(DOCUMENT SECTION):
====================
WheatCAP UAS Survey Summary

Texas A&M AgriLife Research scientists, in collaboration with Purdue University, will deploy their expertise in unmanned aircraft systems (UAS) to bolster a comprehensive digital agriculture initiative, which aims to improve wheat crop production across the country. The UAS component is intended as part of a multi-institutional Coordinated Agricultural Project, known as the WheatCAP. It is one of several CAPs funded by the U.S. Department of Agriculture National Institute of Food and Agriculture in the past. The WheatCAP plans for submitting for a new grant in 2021 with UAS as an integral component.

A primary effort of the WheatCAP is to develop a coordinated effort for improving wheat production through developing tools and sharing large datasets among breeders to enhance efforts. One proposed initiative is to develop a centralized database of UAS-based phenotypic data collected from multiple breeding programs. This database will help develop phenomics tools that can be used to screen genotypes across multiple environments.

AgriLife Research’s first major step in the overarching UAS portion of the initiative, to which the agency will contribute many aspects of UAS expertise, was to conduct a survey of capabilities among the collaborating institutions, comprising 19 individuals, to determine the broad capabilities of each.
====================
(WRITTEN EXERCISE A): Retype the WheatCAP survey summary from "Texas A&M AgriLife" up to and including "an integral component.".
(WRITTEN EXERCISE B): Check each statement against the WheatCAP survey summary and answer yes or no, quoting the words that decide it: (i) The survey of capabilities covered 19 individuals. (ii) Purdue University alone carries out the UAS work. (iii) The WheatCAP plans to submit for a new grant in 2021.
The listing after this point has no connection to the WheatCAP survey summary.

(AVAILABLE DATA):
====================
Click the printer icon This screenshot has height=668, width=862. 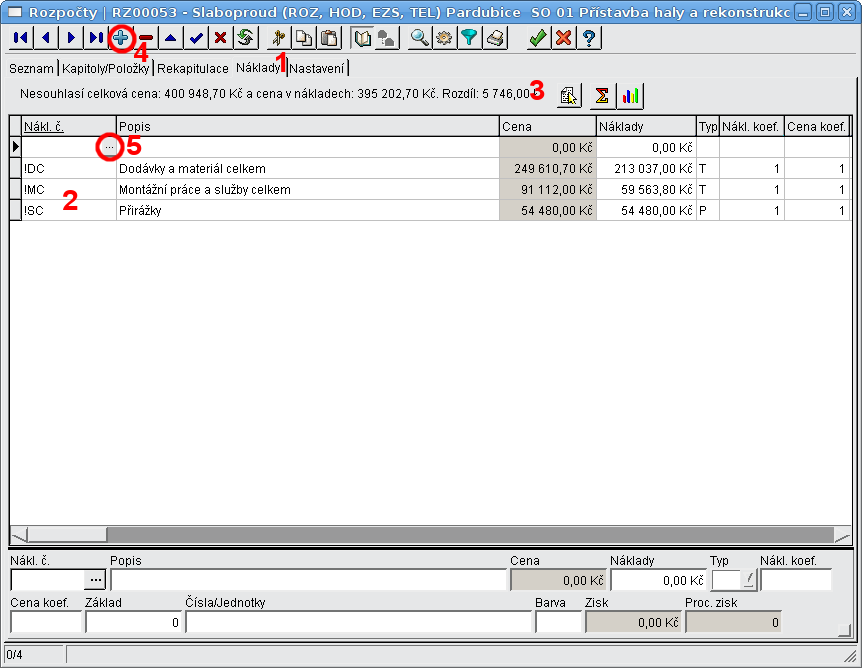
====================
(FULL OUTPUT A):
Texas A&M AgriLife Research scientists, in collaboration with Purdue University, will deploy their expertise in unmanned aircraft systems (UAS) to bolster a comprehensive digital agriculture initiative, which aims to improve wheat crop production across the country. The UAS component is intended as part of a multi-institutional Coordinated Agricultural Project, known as the WheatCAP. It is one of several CAPs funded by the U.S. Department of Agriculture National Institute of Food and Agriculture in the past. The WheatCAP plans for submitting for a new grant in 2021 with UAS as an integral component.

(FULL OUTPUT B):
(i) Yes: "comprising 19 individuals"
(ii) No: "Texas A&M AgriLife Research scientists, in collaboration with Purdue University"
(iii) Yes: "The WheatCAP plans for submitting for a new grant in 2021"